* **READING PASSAGE**
As we frequently do here at SpecialOperations.com, we post pieces on what many times are based on our messages or messages on Twitter. And this week I’ve gotten a few messages and questions concerning rucking. And when it comes to rucking, we get about 50/50 with our messages and/or questions regarding that or Land Navigation. And sometimes both will get mentioned.
So, the questions and comments this week center around building up speed with rucking. A couple of potential Special Operations Forces candidates have messaged us here this week and were worried that they’re speeds and times while toting a ruck are not up to standards yet. I wrote back a response and asked two questions, how much weight is in their ruck and how long have they been prepping for Selection.
The answers I got was that each potential candidate hadn’t been prepping longer than 2.5 weeks and while two were following the 45-lb weight that we put out in the PT prep that we publish, which is 7-days-a-week, 365-days-a- year, BTW. The third candidate said he was going with 70-lbs dry weight before food and water.
Another candidate had started his training prep about two months ago and is really struggling with getting his rucking times down, where he right on the cusp of meeting the standard or failing. But he’s very short at 5’4, so that is an entirely different circumstance which we’ll get to at the bottom here.

* **SUPPLIED MATERIAL**

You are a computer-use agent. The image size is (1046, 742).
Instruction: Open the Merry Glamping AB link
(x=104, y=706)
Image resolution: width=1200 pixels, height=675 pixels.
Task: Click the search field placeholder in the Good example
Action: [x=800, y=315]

* **TASK INSTRUCTIONS**
[A] Transcribe the part of the rucking article from "As we frequently" to "prepping for Selection.".
[B] Restate all of the entries that come after the rucking article, word for word.

* **ANSWERS TO THE EXERCISES**
[A]
As we frequently do here at SpecialOperations.com, we post pieces on what many times are based on our messages or messages on Twitter. And this week I’ve gotten a few messages and questions concerning rucking. And when it comes to rucking, we get about 50/50 with our messages and/or questions regarding that or Land Navigation. And sometimes both will get mentioned.
So, the questions and comments this week center around building up speed with rucking. A couple of potential Special Operations Forces candidates have messaged us here this week and were worried that they’re speeds and times while toting a ruck are not up to standards yet. I wrote back a response and asked two questions, how much weight is in their ruck and how long have they been prepping for Selection.

[B]
You are a computer-use agent. The image size is (1046, 742).
Instruction: Open the Merry Glamping AB link
(x=104, y=706)
Image resolution: width=1200 pixels, height=675 pixels.
Task: Click the search field placeholder in the Good example
Action: [x=800, y=315]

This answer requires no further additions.